- _What needs to be done_: Retype the items starting with the line that contains "Open the 5条/页 page size dropdown" and going on through the line that contains "tap(853, 587)", and leave the pictures out of your answer.

- _Given records_:
◇ ◇ ◇ ◇ ◇ ◇ ◇
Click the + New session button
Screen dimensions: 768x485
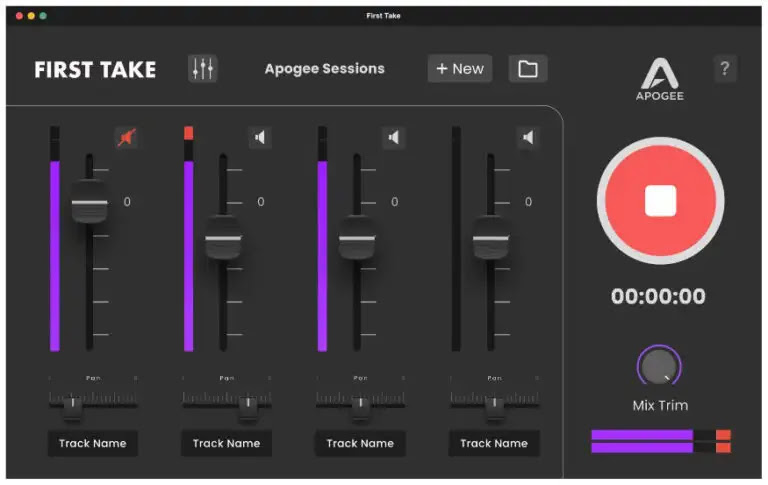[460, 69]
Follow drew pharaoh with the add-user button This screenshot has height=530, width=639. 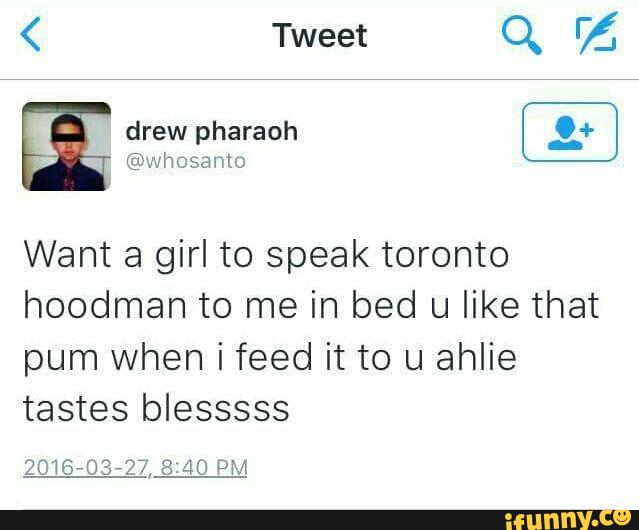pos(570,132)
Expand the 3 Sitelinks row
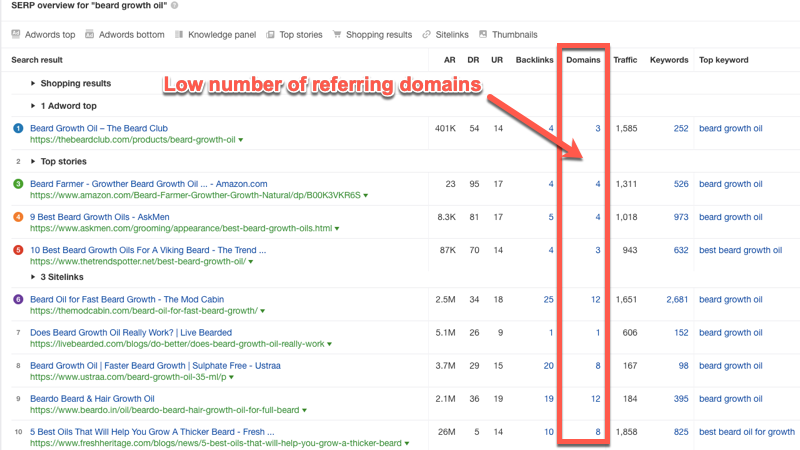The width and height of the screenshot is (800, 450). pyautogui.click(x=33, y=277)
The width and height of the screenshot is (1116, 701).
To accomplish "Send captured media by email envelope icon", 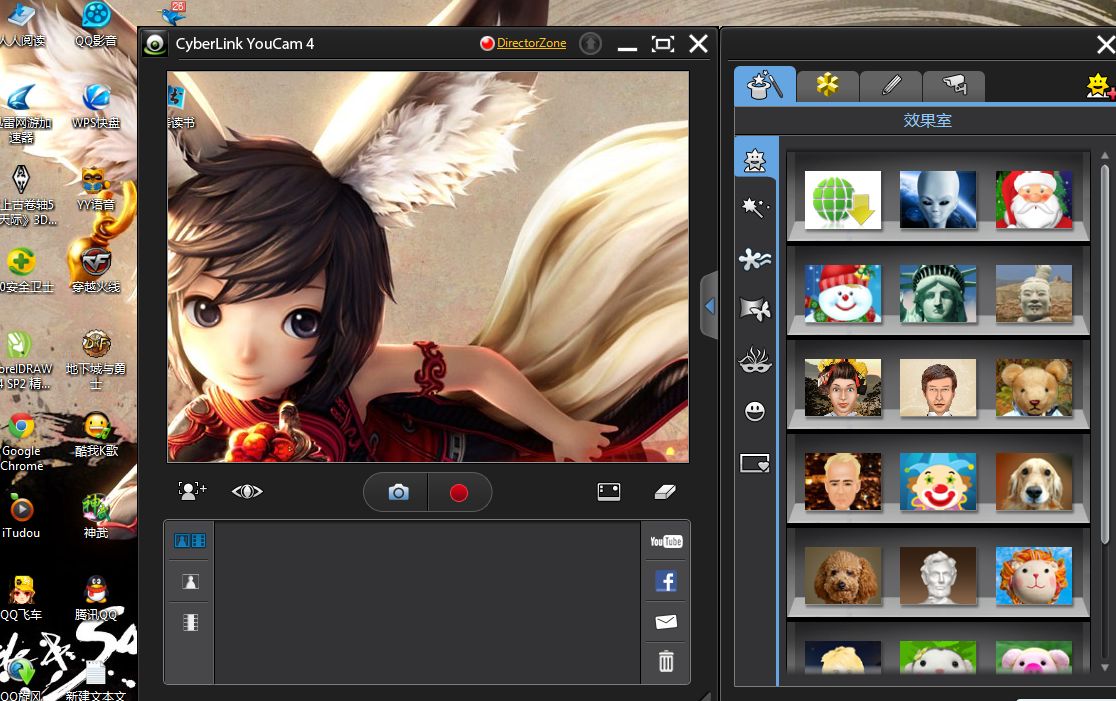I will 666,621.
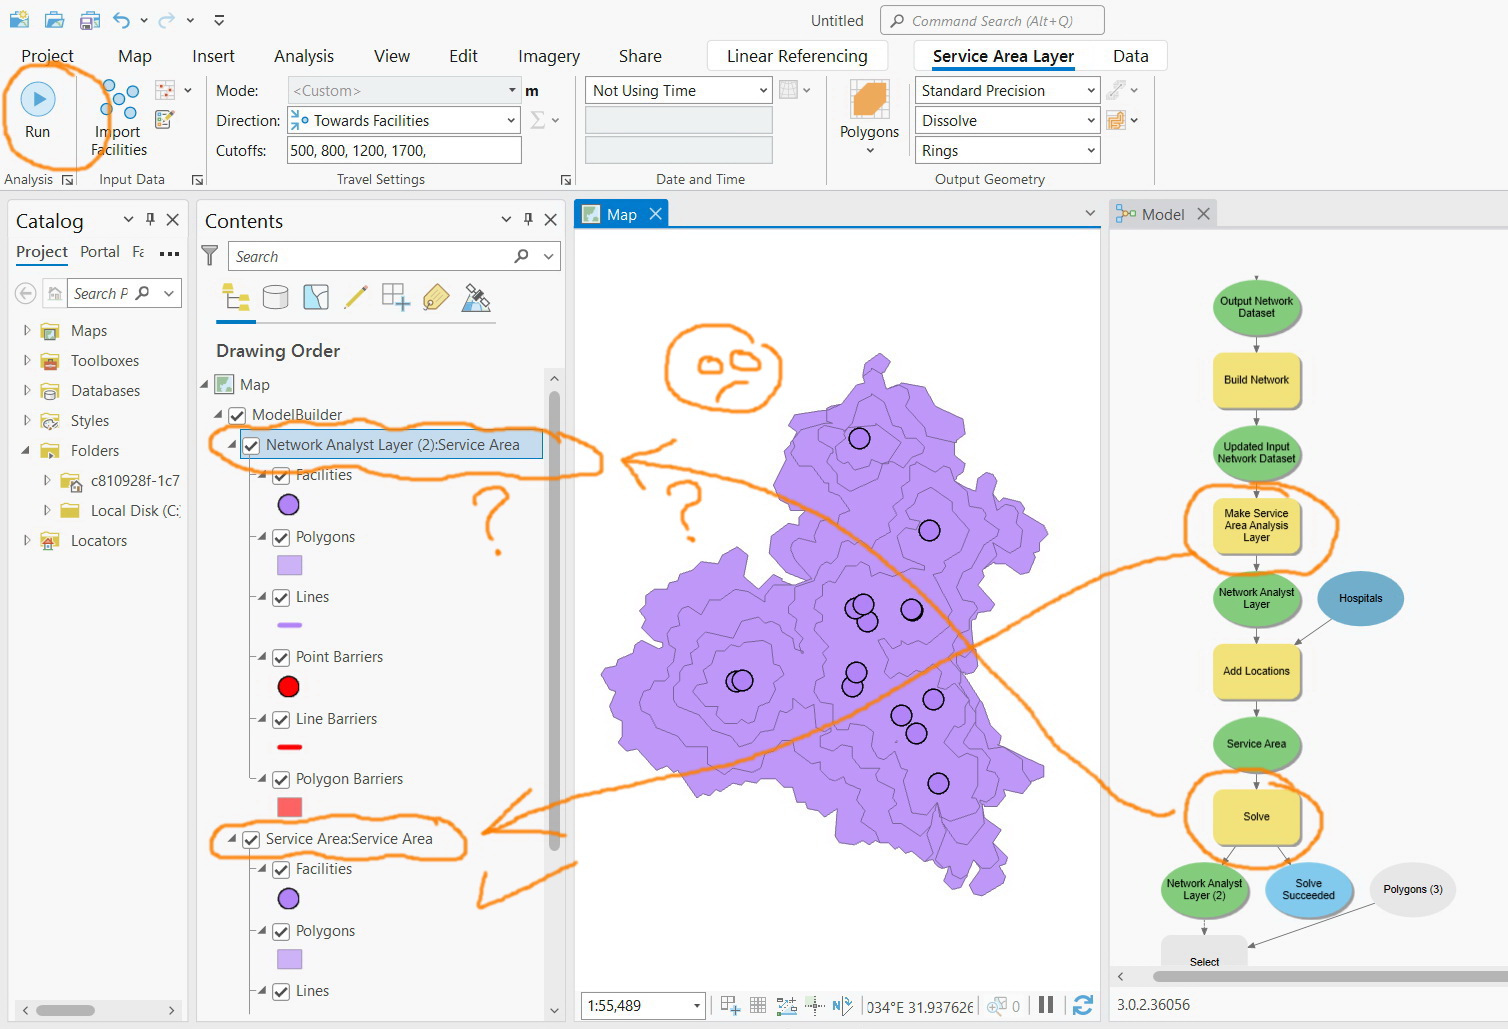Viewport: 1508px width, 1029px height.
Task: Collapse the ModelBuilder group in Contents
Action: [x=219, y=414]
◇ ◇ ◇ ◇ ◇ ◇ ◇
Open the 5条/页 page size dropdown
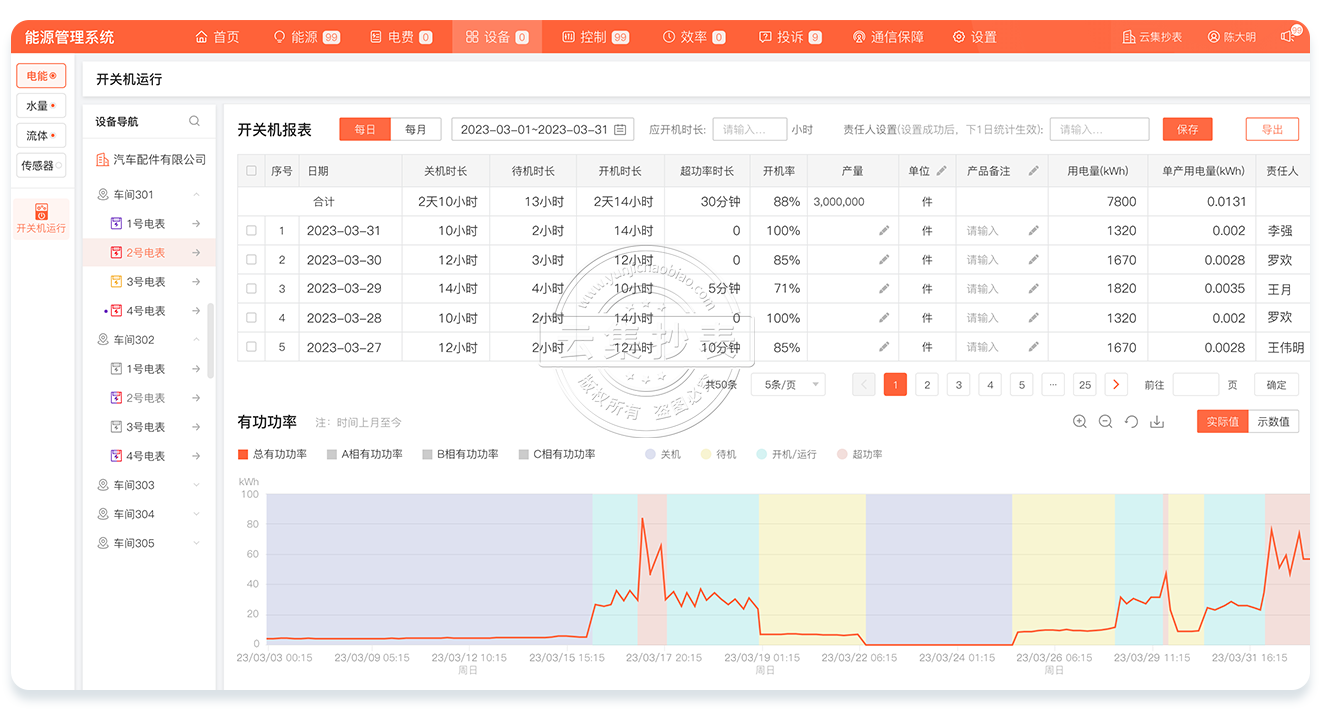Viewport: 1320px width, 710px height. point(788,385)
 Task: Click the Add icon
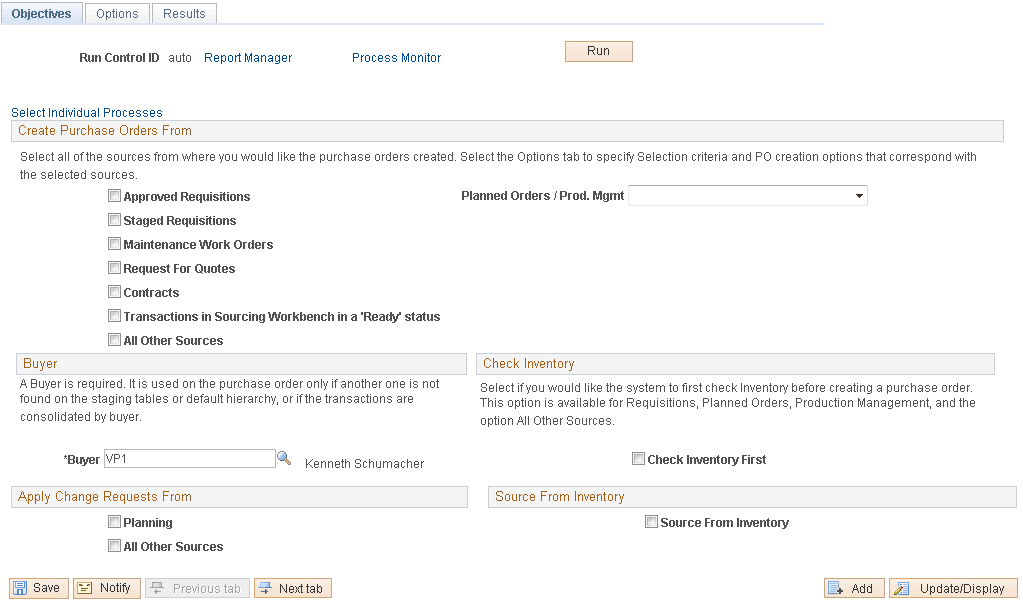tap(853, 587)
◇ ◇ ◇ ◇ ◇ ◇ ◇
- _Response to the task_:
Open the 5条/页 page size dropdown
Viewport: 1320px width, 710px height. point(788,385)
 Task: Click the Add icon
tap(853, 587)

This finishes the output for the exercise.